Thursday, March 24, 2005

My Car is a POS!

You would think that with as unreliable as cars can be, that they would be a whole heck of a lot cheaper. I've had my car for round about three years now. It's an old car and it has lots of miles on it, but even still you would think a car could last longer than 168,000 miles. My car is a 15 year old 1990 Chevy Lumina. A pretty good car. But lately it's been a regular POS. I think I'm having a problem with the fuel pump but I'm not sure. I got to get it into the shop to be looked at. Anyway, I really need my car right now and I'll need it even more after graduation. Sadly though, I don't think it will last me that long, and what's worse is I can't afford to get another car.

I don't see why cars have to cost so much anyway. Even when you buy the cheap ones you still end up putting twice what you paid for it into repairs. I would love it if car manufactures could make a car that would last for more than 168,000 miles. It'd be a damn miracle if they could make one that would last more than 200,000 miles or even just 200,000 miles.

*sigh* I just wish my car would work like its supposed to. I know its old and that I should expect problems with it, but they always come at the worst possible times.

Wednesday, March 02, 2005

Venting

This semester really stinks. It's my last semester and its the most stressful of all. I missed a class the other day because I had gone to a blood drive to try and give blood and the teacher sent me an e-mail, which to me sounded very nasty and degrading. What irks me though is the fact that he even noticed I was gone. He has never noticed me before when I was in class, so why should he notice me when I'm not there?! Come on! Get a grip!

I'm just sick of school all together. I'm sick of the stress that comes with keeping up with readings for class and for doing assignments and writing papers. I'm sick of the worry about having and keeping a job just so I can pay for things I need while I'm here. I'm just ready to get the h e double hockey stick out of here. But wouldn't you know it, graduation is still another two and a half months away.

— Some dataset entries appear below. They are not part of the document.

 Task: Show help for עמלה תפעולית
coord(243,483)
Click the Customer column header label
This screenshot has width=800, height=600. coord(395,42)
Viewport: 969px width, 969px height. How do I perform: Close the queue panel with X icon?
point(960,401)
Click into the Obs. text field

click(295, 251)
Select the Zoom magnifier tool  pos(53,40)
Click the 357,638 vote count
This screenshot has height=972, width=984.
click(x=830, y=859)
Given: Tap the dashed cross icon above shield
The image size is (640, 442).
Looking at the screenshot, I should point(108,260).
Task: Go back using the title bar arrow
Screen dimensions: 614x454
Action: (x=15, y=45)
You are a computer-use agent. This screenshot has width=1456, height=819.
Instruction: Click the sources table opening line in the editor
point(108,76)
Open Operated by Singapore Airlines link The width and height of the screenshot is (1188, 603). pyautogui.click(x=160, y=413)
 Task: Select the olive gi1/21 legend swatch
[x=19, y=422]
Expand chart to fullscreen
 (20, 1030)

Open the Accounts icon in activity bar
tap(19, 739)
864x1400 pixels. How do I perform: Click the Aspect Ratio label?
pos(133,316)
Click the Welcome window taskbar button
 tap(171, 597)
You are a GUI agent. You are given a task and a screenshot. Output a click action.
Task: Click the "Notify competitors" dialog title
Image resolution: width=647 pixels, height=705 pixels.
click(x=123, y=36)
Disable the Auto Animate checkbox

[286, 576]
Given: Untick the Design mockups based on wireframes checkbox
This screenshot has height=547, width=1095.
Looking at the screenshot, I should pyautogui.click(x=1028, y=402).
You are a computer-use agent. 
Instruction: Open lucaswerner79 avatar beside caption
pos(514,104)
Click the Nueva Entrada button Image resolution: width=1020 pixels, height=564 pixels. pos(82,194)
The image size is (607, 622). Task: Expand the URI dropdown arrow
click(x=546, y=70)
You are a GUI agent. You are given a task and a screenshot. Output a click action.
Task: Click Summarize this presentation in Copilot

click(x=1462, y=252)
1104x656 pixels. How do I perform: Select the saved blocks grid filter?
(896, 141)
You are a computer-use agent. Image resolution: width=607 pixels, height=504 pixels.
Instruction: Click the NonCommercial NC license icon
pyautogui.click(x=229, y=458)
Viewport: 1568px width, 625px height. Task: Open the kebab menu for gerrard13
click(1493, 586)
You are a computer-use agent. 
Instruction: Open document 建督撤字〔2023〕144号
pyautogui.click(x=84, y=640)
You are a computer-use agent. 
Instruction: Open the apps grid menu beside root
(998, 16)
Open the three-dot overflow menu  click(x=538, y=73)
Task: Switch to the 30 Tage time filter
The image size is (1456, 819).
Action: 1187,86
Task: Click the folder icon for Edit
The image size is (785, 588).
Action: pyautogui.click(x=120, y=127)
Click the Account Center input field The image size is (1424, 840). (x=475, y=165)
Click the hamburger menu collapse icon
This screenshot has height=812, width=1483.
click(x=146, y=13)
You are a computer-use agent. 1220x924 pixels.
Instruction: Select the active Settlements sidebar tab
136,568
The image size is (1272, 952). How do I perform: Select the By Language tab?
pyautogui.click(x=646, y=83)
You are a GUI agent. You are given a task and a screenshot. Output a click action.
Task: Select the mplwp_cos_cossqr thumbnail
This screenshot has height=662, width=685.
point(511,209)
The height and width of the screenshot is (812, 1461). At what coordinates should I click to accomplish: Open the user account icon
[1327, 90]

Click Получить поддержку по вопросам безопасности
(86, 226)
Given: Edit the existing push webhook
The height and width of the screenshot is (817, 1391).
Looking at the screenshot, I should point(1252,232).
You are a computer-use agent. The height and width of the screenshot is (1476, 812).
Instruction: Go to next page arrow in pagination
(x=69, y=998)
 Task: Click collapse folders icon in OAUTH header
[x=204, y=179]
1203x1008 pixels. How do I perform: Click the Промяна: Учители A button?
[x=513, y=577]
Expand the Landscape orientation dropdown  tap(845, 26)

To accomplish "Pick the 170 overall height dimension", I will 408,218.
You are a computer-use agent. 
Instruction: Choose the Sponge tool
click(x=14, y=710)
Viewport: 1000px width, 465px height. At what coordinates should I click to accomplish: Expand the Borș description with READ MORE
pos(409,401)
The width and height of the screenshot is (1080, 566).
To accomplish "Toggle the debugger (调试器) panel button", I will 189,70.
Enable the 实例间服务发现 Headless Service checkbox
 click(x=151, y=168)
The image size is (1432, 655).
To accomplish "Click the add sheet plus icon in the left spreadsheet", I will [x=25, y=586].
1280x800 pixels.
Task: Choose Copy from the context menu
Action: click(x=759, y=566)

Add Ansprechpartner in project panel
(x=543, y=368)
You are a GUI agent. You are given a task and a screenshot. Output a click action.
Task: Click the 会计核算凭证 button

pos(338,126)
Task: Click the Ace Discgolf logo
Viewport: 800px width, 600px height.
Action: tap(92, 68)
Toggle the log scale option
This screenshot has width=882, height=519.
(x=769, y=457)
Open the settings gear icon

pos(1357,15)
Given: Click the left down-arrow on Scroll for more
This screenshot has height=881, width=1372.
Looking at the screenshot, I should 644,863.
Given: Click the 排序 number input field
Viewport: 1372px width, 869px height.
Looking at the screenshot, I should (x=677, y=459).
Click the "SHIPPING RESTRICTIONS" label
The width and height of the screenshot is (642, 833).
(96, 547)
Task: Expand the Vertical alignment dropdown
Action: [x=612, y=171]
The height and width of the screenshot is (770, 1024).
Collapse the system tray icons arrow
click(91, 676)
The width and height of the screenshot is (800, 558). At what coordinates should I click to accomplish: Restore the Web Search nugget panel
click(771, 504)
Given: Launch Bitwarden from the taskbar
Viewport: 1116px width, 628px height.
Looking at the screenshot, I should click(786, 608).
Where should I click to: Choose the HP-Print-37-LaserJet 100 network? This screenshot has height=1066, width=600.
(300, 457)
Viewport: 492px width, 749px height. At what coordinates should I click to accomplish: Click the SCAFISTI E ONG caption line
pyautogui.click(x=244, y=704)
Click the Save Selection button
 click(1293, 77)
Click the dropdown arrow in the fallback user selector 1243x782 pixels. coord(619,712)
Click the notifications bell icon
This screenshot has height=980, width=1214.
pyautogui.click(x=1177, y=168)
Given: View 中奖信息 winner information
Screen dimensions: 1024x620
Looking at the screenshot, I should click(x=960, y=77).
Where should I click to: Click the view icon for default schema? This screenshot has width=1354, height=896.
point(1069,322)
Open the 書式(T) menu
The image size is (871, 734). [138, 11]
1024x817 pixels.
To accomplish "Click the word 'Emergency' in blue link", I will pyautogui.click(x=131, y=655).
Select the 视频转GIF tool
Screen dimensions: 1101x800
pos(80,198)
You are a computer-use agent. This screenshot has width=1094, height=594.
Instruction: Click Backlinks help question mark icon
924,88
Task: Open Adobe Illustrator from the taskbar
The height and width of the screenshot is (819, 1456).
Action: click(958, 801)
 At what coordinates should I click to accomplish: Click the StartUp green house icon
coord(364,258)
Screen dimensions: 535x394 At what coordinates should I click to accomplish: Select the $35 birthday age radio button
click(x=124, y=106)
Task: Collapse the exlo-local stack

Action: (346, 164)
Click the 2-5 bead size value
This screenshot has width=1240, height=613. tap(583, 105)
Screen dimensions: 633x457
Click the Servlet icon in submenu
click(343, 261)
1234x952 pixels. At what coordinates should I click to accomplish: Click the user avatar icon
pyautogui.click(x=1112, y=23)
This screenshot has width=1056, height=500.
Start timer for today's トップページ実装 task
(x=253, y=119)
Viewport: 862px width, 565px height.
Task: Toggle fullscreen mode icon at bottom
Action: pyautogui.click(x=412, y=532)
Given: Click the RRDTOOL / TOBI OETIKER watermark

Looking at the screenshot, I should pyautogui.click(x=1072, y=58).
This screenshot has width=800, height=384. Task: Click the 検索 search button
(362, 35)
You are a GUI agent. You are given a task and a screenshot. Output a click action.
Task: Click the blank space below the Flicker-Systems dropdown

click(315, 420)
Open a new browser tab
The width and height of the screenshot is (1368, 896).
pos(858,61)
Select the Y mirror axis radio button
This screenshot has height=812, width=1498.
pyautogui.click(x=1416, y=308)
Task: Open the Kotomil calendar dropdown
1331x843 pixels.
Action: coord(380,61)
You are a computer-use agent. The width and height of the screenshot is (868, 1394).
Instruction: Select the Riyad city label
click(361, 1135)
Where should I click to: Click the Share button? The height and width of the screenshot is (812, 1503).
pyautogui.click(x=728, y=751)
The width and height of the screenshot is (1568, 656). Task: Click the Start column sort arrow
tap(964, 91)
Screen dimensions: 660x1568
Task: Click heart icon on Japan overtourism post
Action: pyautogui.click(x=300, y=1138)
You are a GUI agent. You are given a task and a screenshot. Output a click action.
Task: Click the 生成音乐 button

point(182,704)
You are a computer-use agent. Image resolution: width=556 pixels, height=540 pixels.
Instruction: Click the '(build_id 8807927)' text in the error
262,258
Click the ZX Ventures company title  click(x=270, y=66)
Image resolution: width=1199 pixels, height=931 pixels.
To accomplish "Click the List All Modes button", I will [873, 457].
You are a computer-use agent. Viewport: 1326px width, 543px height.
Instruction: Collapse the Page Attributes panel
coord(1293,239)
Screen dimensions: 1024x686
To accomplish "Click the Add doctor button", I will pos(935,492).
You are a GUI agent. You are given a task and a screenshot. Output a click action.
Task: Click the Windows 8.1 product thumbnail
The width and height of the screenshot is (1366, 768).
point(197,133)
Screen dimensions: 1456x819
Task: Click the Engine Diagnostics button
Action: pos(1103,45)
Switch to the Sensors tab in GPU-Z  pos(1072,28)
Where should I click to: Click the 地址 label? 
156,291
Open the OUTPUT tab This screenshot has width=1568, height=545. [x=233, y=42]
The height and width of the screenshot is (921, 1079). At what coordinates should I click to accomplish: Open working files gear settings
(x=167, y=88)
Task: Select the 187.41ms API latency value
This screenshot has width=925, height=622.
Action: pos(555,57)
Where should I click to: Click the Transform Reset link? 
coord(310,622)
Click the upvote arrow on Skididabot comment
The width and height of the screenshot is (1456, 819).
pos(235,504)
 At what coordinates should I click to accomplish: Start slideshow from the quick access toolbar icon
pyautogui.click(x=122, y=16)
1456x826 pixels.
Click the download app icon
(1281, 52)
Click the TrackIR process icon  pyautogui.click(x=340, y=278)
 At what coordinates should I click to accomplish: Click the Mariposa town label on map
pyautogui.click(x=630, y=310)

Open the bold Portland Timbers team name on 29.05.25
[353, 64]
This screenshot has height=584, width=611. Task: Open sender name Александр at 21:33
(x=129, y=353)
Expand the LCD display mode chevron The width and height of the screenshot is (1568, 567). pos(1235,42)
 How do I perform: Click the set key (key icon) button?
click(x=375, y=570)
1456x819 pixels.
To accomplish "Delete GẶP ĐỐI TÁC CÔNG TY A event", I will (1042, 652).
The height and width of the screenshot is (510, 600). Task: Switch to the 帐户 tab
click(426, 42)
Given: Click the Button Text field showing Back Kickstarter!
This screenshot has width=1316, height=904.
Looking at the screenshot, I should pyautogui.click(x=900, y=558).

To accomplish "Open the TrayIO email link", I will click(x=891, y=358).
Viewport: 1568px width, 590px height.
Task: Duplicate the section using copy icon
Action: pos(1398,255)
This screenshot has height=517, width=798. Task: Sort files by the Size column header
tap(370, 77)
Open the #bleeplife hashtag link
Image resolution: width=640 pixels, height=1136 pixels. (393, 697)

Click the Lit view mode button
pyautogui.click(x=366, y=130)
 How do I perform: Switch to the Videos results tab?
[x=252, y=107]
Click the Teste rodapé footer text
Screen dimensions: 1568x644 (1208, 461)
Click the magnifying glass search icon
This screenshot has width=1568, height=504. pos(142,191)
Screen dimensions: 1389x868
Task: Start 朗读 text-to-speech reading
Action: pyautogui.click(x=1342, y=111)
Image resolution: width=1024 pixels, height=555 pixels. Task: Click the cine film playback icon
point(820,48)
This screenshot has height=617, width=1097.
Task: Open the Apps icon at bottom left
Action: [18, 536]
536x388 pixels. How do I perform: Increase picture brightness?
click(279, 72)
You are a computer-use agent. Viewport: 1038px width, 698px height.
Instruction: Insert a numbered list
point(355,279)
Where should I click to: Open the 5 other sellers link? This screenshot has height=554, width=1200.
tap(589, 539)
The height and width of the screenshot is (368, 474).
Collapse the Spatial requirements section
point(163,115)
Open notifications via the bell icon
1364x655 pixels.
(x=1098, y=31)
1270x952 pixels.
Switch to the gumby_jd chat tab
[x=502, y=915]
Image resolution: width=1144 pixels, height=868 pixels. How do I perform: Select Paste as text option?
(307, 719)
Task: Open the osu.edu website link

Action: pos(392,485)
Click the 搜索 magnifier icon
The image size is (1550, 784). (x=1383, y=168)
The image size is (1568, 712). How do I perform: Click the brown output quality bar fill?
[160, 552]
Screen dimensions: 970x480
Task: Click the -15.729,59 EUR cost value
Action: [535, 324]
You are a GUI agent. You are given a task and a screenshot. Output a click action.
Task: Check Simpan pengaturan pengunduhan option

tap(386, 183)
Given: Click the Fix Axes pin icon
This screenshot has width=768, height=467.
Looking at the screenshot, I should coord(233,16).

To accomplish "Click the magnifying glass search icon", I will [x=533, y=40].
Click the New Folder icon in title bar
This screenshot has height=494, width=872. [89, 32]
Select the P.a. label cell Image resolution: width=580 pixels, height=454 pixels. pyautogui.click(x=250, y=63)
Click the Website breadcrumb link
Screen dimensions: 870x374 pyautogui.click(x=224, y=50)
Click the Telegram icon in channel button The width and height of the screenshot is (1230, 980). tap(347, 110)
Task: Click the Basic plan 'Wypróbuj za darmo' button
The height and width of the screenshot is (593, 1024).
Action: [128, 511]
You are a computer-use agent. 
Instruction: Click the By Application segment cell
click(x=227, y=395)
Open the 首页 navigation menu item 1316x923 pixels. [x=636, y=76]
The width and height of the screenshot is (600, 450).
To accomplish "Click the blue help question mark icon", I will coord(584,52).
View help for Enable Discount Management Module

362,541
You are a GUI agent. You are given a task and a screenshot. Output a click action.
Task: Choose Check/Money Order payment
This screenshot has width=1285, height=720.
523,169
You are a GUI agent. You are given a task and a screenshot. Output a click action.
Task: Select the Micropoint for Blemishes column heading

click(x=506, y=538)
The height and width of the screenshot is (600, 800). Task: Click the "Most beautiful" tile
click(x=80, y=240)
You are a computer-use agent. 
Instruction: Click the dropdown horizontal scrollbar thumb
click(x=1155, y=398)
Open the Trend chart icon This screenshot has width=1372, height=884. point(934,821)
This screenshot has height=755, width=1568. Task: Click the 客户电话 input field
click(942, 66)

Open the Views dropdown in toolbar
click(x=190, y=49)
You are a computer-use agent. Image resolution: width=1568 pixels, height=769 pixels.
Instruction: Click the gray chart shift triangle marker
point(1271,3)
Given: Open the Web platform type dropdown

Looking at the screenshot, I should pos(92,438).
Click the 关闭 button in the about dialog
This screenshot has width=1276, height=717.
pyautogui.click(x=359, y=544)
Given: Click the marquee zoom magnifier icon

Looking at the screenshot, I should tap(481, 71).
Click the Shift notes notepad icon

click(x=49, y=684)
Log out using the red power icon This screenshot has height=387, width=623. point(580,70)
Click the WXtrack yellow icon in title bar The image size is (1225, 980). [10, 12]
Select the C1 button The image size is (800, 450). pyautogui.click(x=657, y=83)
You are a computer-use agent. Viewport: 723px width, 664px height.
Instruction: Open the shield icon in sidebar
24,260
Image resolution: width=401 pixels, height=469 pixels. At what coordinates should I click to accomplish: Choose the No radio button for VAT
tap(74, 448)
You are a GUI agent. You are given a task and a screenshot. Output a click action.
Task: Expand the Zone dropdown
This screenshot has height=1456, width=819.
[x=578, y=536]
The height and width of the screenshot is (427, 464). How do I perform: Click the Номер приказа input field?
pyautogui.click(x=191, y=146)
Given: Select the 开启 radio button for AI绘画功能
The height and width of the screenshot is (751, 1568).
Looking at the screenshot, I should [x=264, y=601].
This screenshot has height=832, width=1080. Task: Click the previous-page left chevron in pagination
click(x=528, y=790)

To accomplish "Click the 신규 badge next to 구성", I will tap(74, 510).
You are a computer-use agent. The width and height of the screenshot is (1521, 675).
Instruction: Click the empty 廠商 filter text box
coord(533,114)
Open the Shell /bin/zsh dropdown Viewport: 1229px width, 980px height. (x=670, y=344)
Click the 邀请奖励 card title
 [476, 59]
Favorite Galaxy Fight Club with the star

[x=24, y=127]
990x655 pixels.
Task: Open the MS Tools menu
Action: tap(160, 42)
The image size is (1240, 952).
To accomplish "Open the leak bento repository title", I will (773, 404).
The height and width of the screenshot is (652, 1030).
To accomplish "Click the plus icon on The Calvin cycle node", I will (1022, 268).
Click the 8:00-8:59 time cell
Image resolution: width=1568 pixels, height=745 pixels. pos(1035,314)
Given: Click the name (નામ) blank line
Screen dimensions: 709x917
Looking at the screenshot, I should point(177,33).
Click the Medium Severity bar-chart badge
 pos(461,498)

I've been so stressed out lately its not even funny. I've got all this school work to do, regular work, and practically no time for myself at all. To top it all off the days seem to be speeding by which in turn makes the week speed by. Granted, I should like the weeks going by fast because it just brings me closer and closer to graduation, but it feels like it cuts in on my time to work on stuff for class. It's like I want time to hurry so I can graduate, but at the same time I need it to slow down so I can get all this stupid work for classes done.

I've also been worrying a lot about my mom and about the rest of my family. My mom has been in the hospital lately because she has had some problems with her medications. We're hoping she'll get out this week, but I haven't heard anything yet. I wish that I could go home and stay with mom and take care of her and say to heck with school, but I'm so close to graduation that to do so would be pretty darn stupid.

To sum it all up, I'm stressed out, I am seriously hating school right now, and I'm worried about my mom and the rest of my family. Life and school really suck right now. Ok, that's my venting for the day. Later all.